Where the records below reach the line containing "Viewport: 700px width, 478px height.", start transcribing, and end with the line containing "Given: Click the", exactly and with nothing else added.

Record excerpts:
-----

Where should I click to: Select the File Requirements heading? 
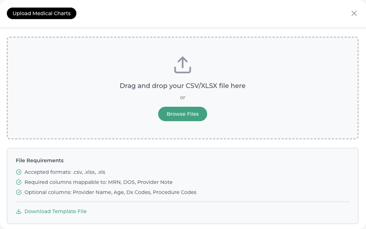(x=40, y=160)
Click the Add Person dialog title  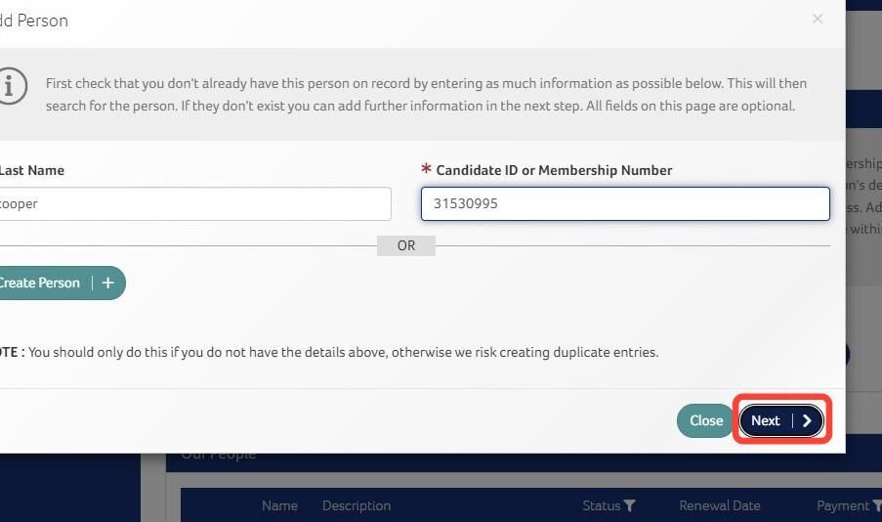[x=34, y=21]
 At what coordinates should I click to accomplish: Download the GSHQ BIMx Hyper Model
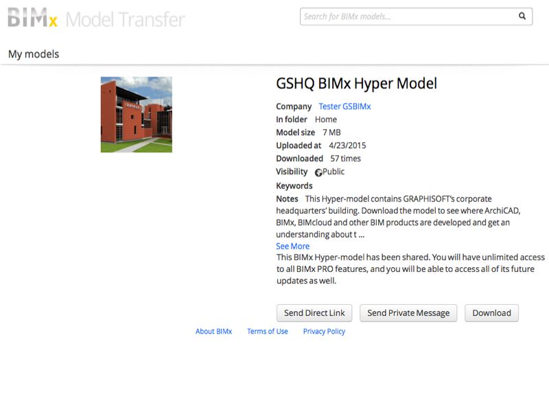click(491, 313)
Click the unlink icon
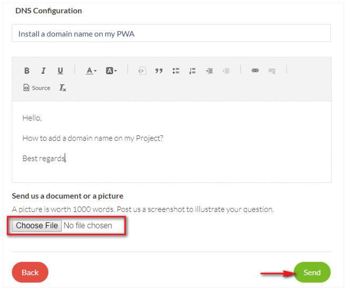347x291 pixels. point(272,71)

-----

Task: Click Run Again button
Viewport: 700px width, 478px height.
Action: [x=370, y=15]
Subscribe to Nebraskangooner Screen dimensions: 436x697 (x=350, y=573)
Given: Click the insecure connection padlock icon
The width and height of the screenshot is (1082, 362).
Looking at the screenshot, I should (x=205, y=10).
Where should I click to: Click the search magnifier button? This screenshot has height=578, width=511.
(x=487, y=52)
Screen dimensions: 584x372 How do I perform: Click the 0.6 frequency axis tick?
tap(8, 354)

-----

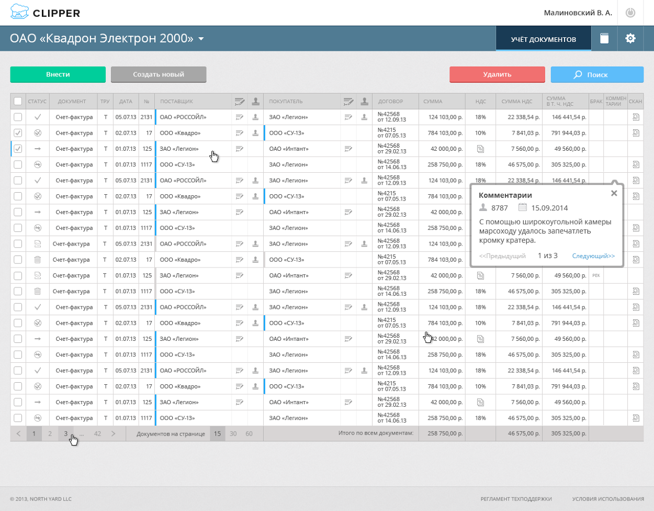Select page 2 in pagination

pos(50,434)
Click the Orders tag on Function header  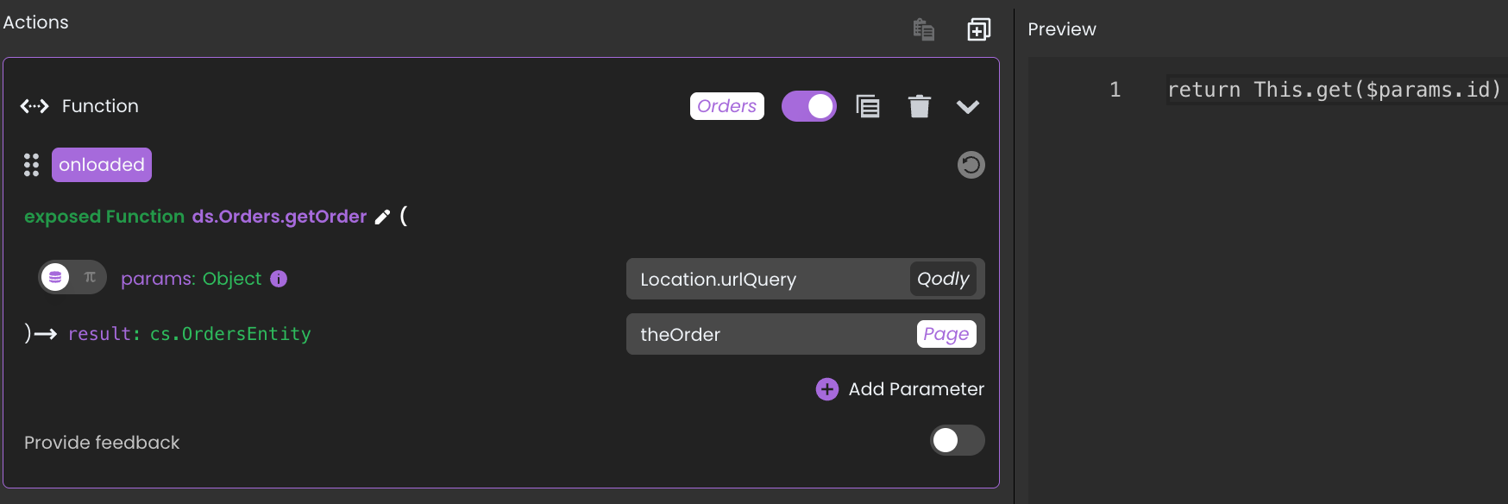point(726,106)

-----

Response to this exercise:
Viewport: 700px width, 478px height.
Action: [x=370, y=15]
Subscribe to Nebraskangooner Screen dimensions: 436x697 (x=350, y=573)
Given: Click the insecure connection padlock icon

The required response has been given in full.